There exists considerable evidence in support of this cooperative scenario between eotaxin and IL-5 in the mechanism of specific eosinophil influx in the tissues from studies on animals. Thus, in guinea pigs accumulation of eosinophils in the skin following subcutaneous injection of eotaxin was time-dependently augmented by concomitant i.v. infusion of IL-5, which released eosinophils from the bone marrow into the circulation [17]. IL-5 alone, when given subcutaneously, did not cause local eosinophil accumulation. Eotaxin, when injected directly into the arterial supply of the guinea pig femoral bone marrow, caused a rapid and selective release of eosinophils into the draining vein [18]. Eosinophil progenitor cells, which have recently also been shown to express CCR3 [19], were also released, an effect not observed with IL-5. Eotaxin administered subcutaneously to IL-5 gene-deleted mice failed to evoke local eosinophil accumulation unless exogenous IL-5 was administered concurrently [20]. The mechanisms by which eotaxin evokes this ‘two-way traffic’ of eosinophils (into tissues but out of the bone marrow) are as yet poorly defined, but these may at least partly involve interactions of β1- and β2-integrin adhesion molecules (CD11b/CD18, VLA-4) on eosinophils with counter-receptors (intercellular adhesion molecule-1 (ICAM-1), vascular cell adhesion molecule-1 (VCAM-1)) on local endotlielial cells [2124]. Interestingly, IL-4 may also attract eosinophils through secondary eotaxin release [9, 24].

What of human asthma?

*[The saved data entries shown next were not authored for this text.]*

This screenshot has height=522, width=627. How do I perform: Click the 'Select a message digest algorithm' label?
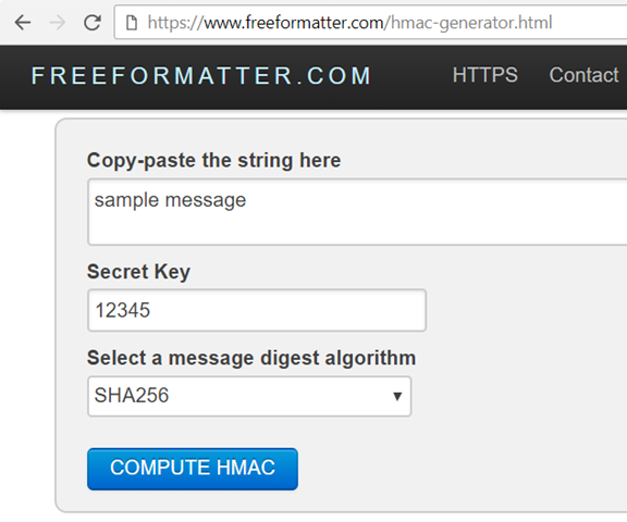(251, 358)
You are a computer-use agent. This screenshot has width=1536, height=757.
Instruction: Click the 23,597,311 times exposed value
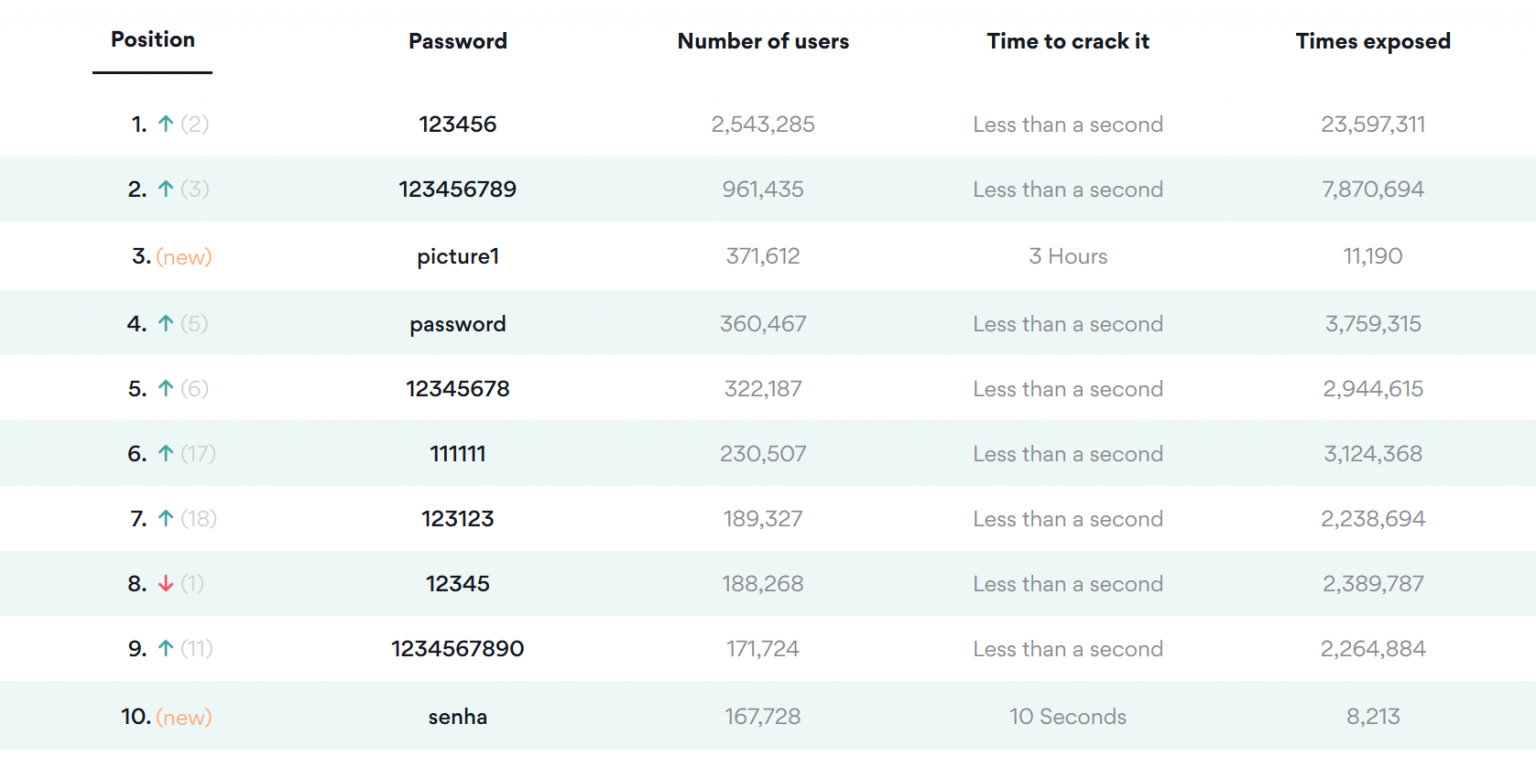[1373, 125]
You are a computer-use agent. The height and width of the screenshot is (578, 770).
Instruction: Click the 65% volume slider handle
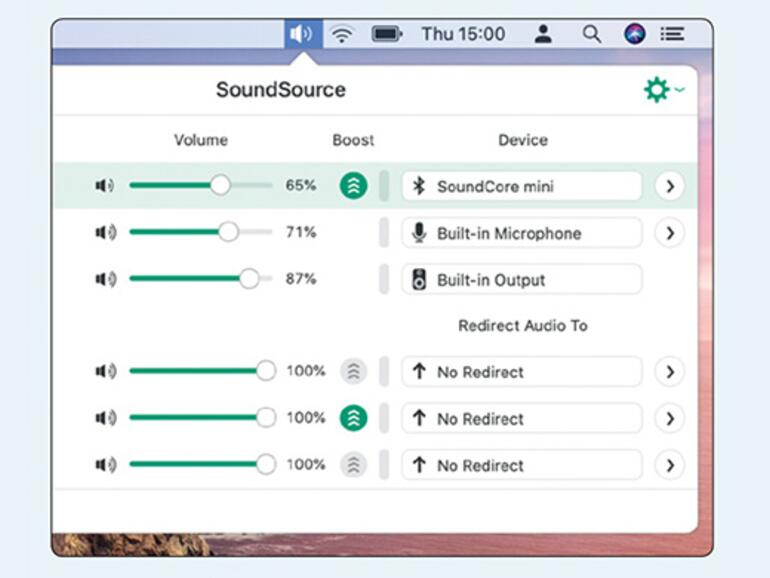tap(220, 185)
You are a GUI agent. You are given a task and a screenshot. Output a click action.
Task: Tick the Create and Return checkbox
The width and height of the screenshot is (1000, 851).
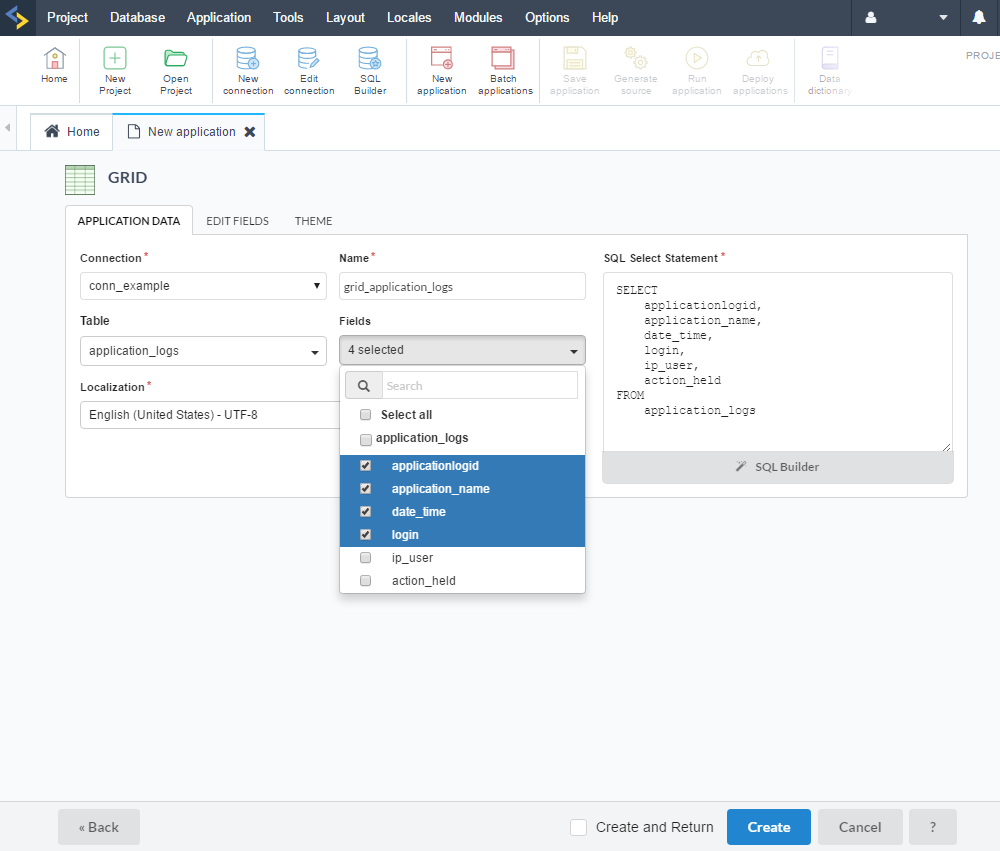(578, 827)

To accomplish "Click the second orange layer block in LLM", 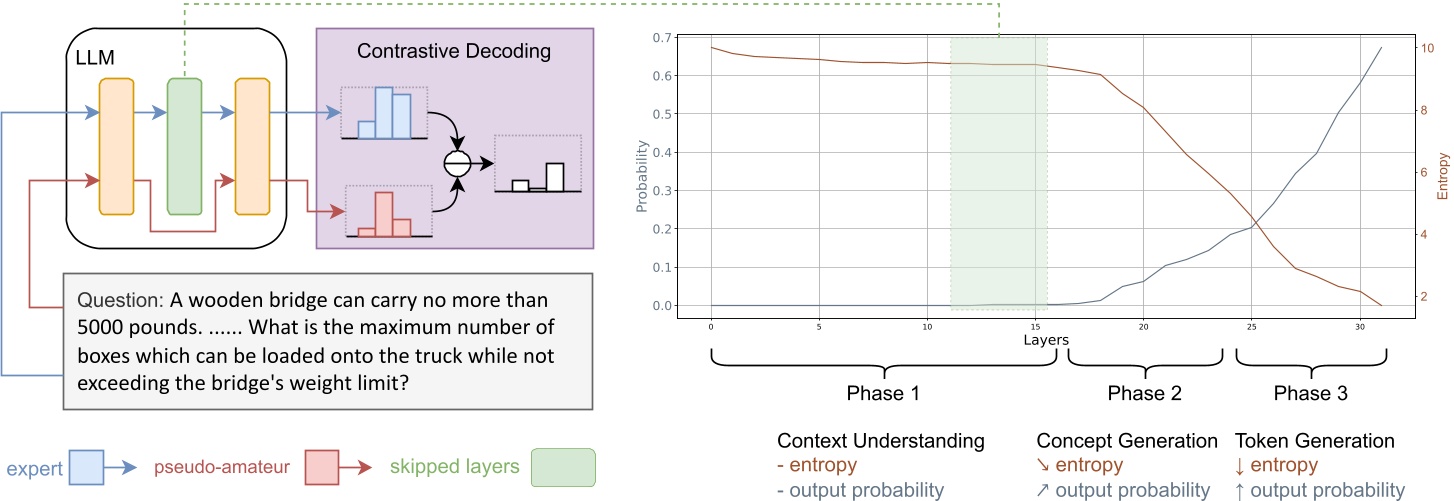I will coord(251,146).
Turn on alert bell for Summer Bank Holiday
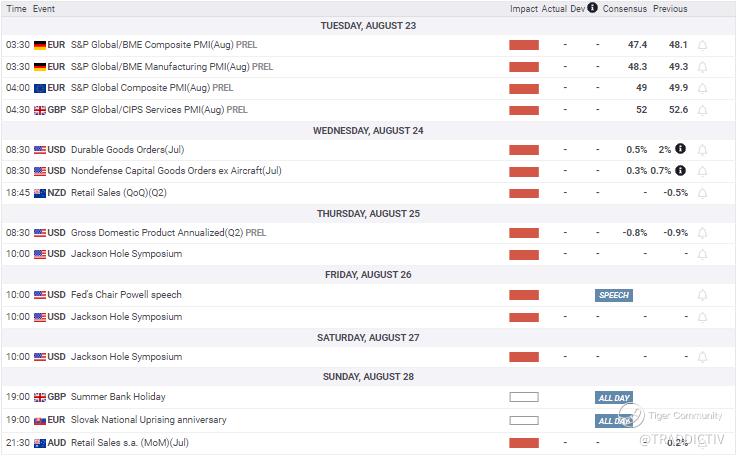737x456 pixels. (702, 398)
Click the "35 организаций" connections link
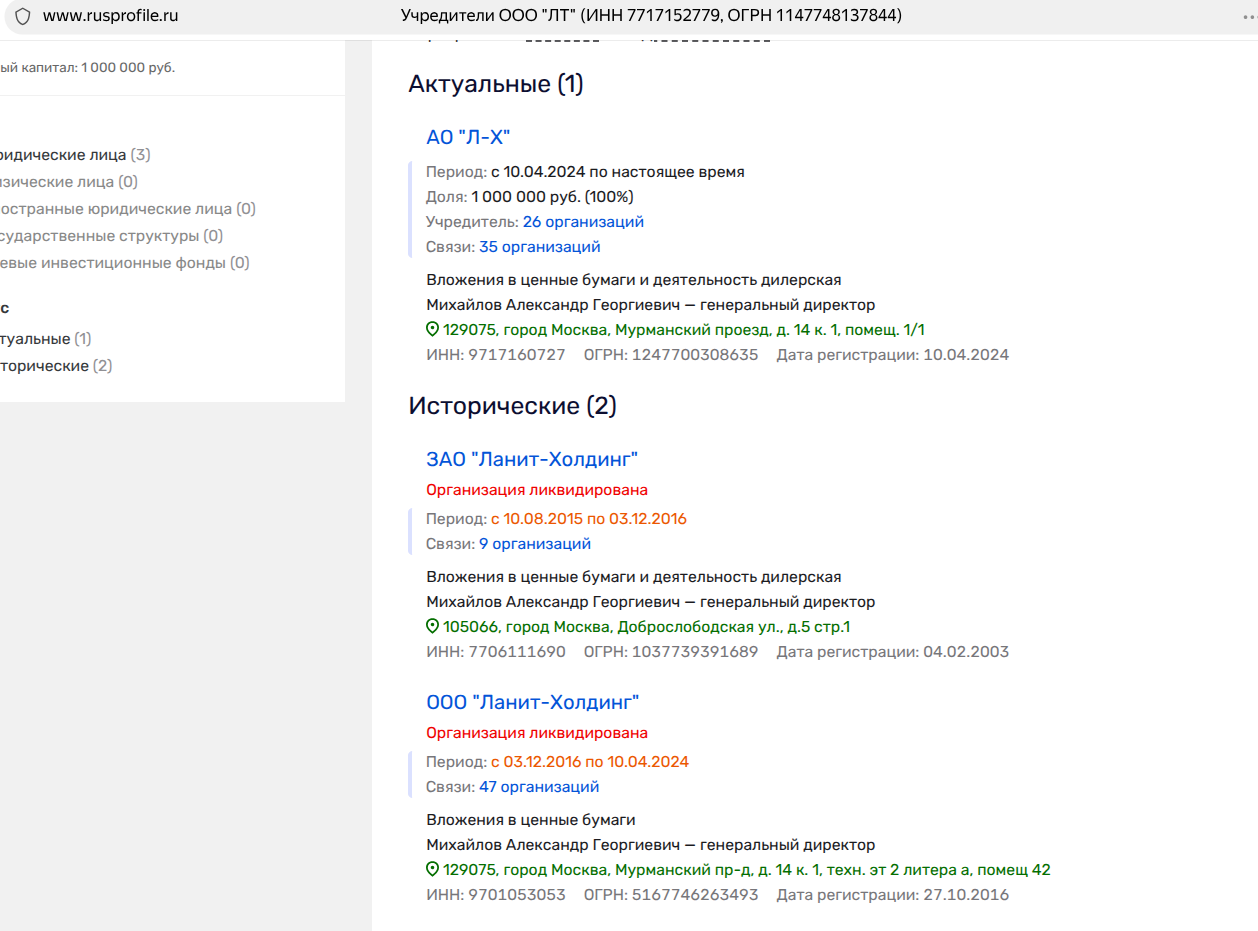This screenshot has height=931, width=1258. coord(539,247)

Two recent studies [25, 26] have demonstrated elevated numbers of cells expressing eotaxin mRNA and protein in the bronchial mucosa of atopic asthmatics compared with controls. Eotaxin mRNA expression correlated positively with local eosinophil numbers and inversely with disease severity. One of these studies [25] in addition showed CCR3 expression on local infiltrating eosinophils. These studies are consistent with the hypothesis that eotaxin, through its specific action on CCR3, plays a role in the specific recruitment of eosinophils to the asthmatic bronchial mucosa, a phenomenon which in turn regulates asthma severity. The potential cellular sources of eotaxin in inflammatory reactions are beginning to be delineated. One study referred to above [25] clearly identified both epithelial and endothelial cells as the principal cells expressing eotaxin mRNA in the asthmatic bronchial mucosa. Similarly, human epithelial cell lines have been shown to release eotaxin in vitro after cytokine (tumour necrosis factor-alpha (TNF-α), IL-1β, IFN-γ) stimuli [27]. Human [26] as well as animal [28] studies implicate T cells as a probable potential source, while eosinophils themselves have been shown to secrete the eotaxin in response to IL-3 stimulation [29]. Skin fibroblasts secrete eotaxin in response to TNF-α and IL-4 stimulation [9].

To return to the question posed at the beginning of this article, it seems reasonable from these data to suggest that eotaxin may play a key role in asthma pathogenesis. Reservations remain, however. First, knowledge of the entire repertoire of CC chemokines and their receptors is probably incomplete. It is always possible that further CC chemokines with a spectrum of activities similar to eotaxin will be discovered (in this regard, eotaxin-2 is already with us). Second, little or nothing is known about the molecular mechanisms which result in eotaxin release in inflammatory processes in general and asthma in particular. It is possible that a knowledge of these mechanisms will be more revealing than simply a knowledge of the existence of eotaxin itself. Finally, owing to the redundancy of action of chemokines, it is always possible that targeting of one particular chemokine in a disease process will not be particularly effective since other chemokines may assume similar roles. This may explain why, in a model of antigen-induced pulmonary eosinophil accumulation in mice, targeted deletion of the eotaxin gene reduced, but did not abolish, pulmonary cosinophil infiltration [30]. Having said this, targeting of the CCR3 receptor would seem to be a much more promising therapeutic proposition in asthma, since this would block the effects not only of eotaxin and eotaxin-2, but also of those other CC chemokines known to bind to this receptor. Further advances in this direction are eagerly awaited.